This feels like a perfect Friday night experiment:
- Tangential to main work
- Uses existing bees
- Probably too ambitious
- Might reveal something interesting
- High chance of instructive failure
The Pilot Experiment
Sample Collection (Summer 2019)
Harvested honey from three locations:
- My garden (Didsbury, suburban South Manchester)
- Allotment hives (Levenshulme, more urban)
- Rural comparison (Peak District, control site)
From each:
- 100g honey sample
- Carefully cleaned jars
- Detailed location data
- Collection date recorded
The Analysis Challenge
This is where it got complicated.
Analysing honey for trace metals requires:
- ICP-MS (Inductively Coupled Plasma Mass Spectrometry)
- Or AAS (Atomic Absorption Spectroscopy)
- Laboratory facilities
- Technical expertise
- Expensive
Cost per sample: £150-300
My budget: £0 (self-funded)
Problem: Can’t afford proper analysis.
The Budget Solution
Found several partial solutions:
University Collaboration
Approached chemistry colleagues:
- Some interested in principle
- No available equipment time
- Not their research area
- Would need ethical approval
- Too many barriers
Result: Not feasible
Citizen Science Labs
Investigated community labs:
- Some have basic equipment
- Not heavy metals analysis
- Insufficient sensitivity
- Training required
Result: Not adequate
Commercial Testing
Food safety labs offer analysis:
- Designed for contamination detection
- Limited pollutant range
- Still expensive (£80-150/sample)
- But more accessible
Result: Possible but limited
DIY Approaches
Could test for some parameters:
- pH (simple)
- Conductivity (indicates dissolved ions)
- Colour (correlates with some pollutants)
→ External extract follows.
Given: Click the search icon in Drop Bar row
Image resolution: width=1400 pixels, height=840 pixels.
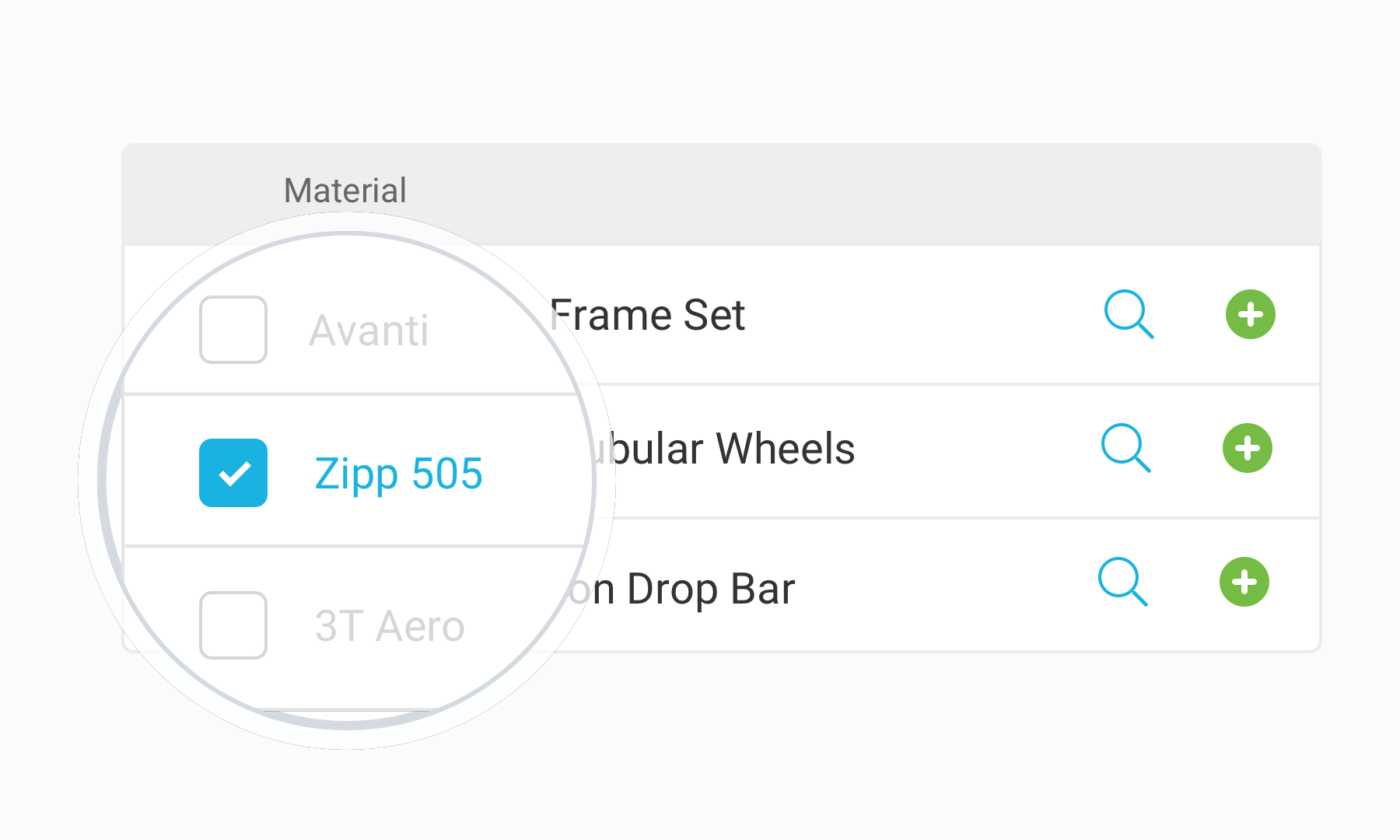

- Microscopy (particulate matter)
Result: Suggestive but not definitive
What I Actually Did
Phase 1: Visual and Basic Analysis
Compared three honey samples:
Colour:
- Rural: Light amber
- Suburban (mine): Medium amber with grey tint
- Urban: Dark amber, slightly cloudy
Crystallisation:
- Rural: Slow, fine crystals
- Suburban: Moderate, mixed crystal size
- Urban: Fast, coarse crystals (suggests different sugar composition)
Taste:
- Rural: Floral, light, clean
- Suburban: Complex, slightly metallic
- Urban: Strong, mineral notes, hint of bitterness
Particulate: Microscopy showed visible particles in urban samples, less in rural.
Conclusion: Visible differences, consistent with pollution hypothesis, but not conclusive.
Phase 2: Limited Chemical Testing
Sent one sample (urban) to commercial lab:
Tested for:
- Lead
- Cadmium
- Copper
- Zinc
- Arsenic
Results:
- All detected (trace levels)
- Below food safety limits
- Higher than expected for rural honey
- Copper and zinc elevated (consistent with urban sources)
Cost: £120
Usefulness: Proof of concept, but need more samples for pattern
Phase 3: Reality Check
Realised this experiment needs:
- Multiple sample locations (minimum 10-20)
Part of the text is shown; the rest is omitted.